SINGAPORE: A former senior executive of Genting Singapore has been slapped with a civil penalty of S$50,000 for committing insider trading.
The integrated resort's former vice president of finance Kunya Tagi had on two days in April 2015 sold 175,000 Genting shares while in possession of "non-public price-sensitive information" concerning the company's financial results.
Then on May 14, 2015, Genting announced its financial losses for the quarter ending Mar 31 that year. Following the announcement, the company's shares closed 5.9 per cent lower at S$0.955 on the next trading day.

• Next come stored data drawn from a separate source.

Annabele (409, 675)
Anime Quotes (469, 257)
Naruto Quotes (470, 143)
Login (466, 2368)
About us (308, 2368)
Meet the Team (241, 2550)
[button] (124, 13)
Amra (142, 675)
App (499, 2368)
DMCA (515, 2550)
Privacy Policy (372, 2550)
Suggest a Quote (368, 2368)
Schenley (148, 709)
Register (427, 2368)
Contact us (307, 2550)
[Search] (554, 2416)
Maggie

The sale of the shares enabled Ms Tagi to avoid a loss of S$13,625, the Commercial Affairs Department (CAD) and the Monetary Authority of Singapore (MAS) said a joint statement.
Following a joint investigation by CAD and MAS, Ms Tagi admitted to contravening the insider trading provision under the Securities and Futures Act (SFA). She has paid MAS a civil penalty of S$50,000 without court action.
The authorities said in the statement that the civil penalty action is not a criminal action and does not attract criminal sanctions. The regime, which became operational at the beginning of 2004, is designed to provide a nuanced approach to "combat market misconduct".
A civil penalty may be up to three times the amount of the profit gained or loss that had been avoided by the person as a result of the contravention. It is subject to a minimum of S$50,000 for individual offenders.